* **Task description**:
In the records, each line holding "sidebar" must be reported.
** Data to examine follows **
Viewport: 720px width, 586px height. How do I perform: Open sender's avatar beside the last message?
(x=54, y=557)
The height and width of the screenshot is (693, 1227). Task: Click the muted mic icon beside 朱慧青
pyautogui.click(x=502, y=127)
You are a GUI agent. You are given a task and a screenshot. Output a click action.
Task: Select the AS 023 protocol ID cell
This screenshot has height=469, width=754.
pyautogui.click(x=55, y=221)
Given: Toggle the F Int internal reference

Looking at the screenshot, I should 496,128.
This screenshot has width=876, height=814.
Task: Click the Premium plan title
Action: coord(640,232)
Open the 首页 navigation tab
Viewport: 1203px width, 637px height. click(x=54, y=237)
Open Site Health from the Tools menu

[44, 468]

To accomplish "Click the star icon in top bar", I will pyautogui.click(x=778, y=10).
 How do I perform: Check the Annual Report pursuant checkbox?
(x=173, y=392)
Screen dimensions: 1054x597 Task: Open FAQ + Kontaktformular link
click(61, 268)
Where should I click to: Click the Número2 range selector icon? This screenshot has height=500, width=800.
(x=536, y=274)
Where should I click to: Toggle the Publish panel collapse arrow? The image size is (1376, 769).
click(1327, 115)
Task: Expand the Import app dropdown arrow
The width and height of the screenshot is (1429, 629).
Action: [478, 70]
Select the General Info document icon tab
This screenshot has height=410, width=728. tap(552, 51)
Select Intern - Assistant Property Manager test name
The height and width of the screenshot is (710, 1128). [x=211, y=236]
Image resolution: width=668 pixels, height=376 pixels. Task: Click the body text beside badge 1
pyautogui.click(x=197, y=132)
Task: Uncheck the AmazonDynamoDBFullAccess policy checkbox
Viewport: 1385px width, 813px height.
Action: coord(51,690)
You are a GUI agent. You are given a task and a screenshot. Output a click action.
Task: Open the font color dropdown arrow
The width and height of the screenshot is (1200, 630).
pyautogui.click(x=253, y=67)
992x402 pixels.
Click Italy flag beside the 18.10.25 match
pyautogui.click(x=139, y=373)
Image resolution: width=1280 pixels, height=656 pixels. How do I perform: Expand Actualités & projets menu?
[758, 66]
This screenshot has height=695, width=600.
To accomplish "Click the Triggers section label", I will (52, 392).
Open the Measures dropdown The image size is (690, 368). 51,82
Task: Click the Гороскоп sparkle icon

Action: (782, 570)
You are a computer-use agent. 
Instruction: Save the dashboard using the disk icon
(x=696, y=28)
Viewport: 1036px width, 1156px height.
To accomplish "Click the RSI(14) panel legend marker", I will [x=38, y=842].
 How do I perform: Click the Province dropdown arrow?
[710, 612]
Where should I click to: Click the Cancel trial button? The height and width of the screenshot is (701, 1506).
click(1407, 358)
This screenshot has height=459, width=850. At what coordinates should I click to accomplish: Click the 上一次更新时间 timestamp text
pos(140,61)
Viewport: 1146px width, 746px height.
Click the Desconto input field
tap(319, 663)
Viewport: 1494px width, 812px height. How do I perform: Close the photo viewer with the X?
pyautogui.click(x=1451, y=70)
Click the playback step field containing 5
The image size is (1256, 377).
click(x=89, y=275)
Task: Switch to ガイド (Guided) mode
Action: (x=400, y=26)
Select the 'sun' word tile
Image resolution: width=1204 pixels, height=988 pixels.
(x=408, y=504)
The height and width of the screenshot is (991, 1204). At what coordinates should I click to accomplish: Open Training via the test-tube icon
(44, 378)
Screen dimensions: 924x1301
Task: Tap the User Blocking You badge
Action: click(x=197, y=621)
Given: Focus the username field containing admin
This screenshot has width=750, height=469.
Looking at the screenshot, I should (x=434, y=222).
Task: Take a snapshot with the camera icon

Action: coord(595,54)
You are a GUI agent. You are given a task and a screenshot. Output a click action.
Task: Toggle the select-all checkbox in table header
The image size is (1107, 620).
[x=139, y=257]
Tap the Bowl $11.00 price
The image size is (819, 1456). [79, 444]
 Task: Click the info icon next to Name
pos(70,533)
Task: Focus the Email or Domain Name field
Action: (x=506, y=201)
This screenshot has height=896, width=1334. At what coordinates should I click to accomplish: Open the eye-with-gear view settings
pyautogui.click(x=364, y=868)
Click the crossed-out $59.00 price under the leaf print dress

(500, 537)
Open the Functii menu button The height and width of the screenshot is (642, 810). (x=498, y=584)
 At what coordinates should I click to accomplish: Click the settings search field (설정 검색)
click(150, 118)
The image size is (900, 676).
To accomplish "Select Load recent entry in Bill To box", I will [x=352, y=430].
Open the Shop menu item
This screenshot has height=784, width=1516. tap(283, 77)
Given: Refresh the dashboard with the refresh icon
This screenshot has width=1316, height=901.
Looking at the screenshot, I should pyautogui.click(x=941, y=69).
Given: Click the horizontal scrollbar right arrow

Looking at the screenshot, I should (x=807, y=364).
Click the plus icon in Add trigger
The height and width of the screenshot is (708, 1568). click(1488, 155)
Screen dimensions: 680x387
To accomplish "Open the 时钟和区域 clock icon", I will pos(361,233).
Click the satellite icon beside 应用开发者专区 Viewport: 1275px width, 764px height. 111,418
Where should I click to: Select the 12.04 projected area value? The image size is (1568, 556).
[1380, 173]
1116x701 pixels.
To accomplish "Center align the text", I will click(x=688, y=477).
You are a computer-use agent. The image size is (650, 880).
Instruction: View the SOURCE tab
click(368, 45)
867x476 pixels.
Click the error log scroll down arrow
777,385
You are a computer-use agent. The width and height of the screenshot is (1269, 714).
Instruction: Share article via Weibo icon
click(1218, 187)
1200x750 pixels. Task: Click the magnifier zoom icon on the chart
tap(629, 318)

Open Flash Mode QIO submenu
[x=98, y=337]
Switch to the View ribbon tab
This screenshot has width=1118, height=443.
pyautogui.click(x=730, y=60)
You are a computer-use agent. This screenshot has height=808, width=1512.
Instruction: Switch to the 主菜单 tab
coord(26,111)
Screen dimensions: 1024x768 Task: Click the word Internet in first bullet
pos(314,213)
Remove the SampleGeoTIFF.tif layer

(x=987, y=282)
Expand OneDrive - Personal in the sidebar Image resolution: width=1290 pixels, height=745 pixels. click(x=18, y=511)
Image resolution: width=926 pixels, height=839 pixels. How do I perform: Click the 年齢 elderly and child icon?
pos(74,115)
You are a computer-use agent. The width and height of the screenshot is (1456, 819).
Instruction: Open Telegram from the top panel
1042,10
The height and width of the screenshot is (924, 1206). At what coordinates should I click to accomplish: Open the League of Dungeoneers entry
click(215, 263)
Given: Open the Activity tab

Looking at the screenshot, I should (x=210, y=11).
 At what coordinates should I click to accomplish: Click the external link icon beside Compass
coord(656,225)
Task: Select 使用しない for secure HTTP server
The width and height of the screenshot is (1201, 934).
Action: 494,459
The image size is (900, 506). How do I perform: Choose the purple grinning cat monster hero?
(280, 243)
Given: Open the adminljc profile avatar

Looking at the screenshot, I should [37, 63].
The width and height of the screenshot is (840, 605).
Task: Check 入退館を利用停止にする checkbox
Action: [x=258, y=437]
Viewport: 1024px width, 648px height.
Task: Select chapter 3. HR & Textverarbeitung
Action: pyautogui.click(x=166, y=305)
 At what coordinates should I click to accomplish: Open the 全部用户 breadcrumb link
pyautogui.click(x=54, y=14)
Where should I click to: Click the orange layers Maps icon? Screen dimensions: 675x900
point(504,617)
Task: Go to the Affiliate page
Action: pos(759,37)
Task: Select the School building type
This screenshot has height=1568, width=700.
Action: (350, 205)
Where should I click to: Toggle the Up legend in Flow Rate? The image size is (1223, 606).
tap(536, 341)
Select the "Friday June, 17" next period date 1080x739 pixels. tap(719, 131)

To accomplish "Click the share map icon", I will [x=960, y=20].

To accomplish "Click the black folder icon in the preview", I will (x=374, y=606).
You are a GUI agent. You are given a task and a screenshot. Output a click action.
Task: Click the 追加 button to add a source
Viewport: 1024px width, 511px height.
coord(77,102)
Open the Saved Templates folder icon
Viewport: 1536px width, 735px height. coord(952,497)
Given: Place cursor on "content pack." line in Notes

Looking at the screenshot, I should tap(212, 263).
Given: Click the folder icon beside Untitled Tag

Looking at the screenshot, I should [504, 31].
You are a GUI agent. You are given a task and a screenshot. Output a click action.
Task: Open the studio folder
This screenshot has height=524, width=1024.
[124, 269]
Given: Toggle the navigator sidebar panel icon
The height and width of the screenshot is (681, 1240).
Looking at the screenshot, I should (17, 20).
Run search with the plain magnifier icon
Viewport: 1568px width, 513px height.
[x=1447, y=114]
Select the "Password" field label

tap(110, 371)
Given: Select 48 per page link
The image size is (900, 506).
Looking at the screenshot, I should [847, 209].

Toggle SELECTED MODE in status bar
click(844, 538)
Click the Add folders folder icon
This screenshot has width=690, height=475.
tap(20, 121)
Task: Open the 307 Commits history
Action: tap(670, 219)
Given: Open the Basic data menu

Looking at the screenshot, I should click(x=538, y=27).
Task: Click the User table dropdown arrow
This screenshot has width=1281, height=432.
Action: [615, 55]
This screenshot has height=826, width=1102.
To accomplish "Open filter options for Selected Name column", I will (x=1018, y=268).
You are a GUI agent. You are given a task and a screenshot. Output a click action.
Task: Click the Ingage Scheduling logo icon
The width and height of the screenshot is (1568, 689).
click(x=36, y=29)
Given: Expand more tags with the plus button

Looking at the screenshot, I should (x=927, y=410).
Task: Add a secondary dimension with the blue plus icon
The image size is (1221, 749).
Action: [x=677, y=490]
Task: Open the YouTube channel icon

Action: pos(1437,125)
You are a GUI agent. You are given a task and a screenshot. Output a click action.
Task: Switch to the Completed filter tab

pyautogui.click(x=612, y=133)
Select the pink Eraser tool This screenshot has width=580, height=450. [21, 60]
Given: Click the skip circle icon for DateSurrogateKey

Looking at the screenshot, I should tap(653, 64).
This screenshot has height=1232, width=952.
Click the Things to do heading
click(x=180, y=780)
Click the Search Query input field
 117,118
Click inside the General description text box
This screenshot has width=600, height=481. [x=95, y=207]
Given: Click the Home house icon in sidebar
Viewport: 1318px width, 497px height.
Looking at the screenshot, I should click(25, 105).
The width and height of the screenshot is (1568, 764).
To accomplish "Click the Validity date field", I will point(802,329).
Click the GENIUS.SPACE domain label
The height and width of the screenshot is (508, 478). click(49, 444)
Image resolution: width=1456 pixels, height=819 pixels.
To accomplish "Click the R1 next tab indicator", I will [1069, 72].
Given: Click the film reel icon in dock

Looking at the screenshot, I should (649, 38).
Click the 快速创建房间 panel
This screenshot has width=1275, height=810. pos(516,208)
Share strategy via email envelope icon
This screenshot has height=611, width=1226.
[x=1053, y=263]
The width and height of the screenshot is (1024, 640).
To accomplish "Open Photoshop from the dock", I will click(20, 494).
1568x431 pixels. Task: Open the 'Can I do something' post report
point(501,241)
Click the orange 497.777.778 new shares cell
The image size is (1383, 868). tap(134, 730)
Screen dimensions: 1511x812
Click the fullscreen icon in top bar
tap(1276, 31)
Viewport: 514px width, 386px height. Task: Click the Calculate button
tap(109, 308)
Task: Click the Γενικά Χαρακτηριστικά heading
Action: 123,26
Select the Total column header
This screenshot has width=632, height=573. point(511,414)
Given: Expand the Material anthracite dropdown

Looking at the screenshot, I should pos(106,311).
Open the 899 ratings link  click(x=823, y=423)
** End of Data to examine **
* **Solution for this exercise**:
Expand OneDrive - Personal in the sidebar Image resolution: width=1290 pixels, height=745 pixels. click(x=18, y=511)
Given: Toggle the navigator sidebar panel icon
Given: Click the Home house icon in sidebar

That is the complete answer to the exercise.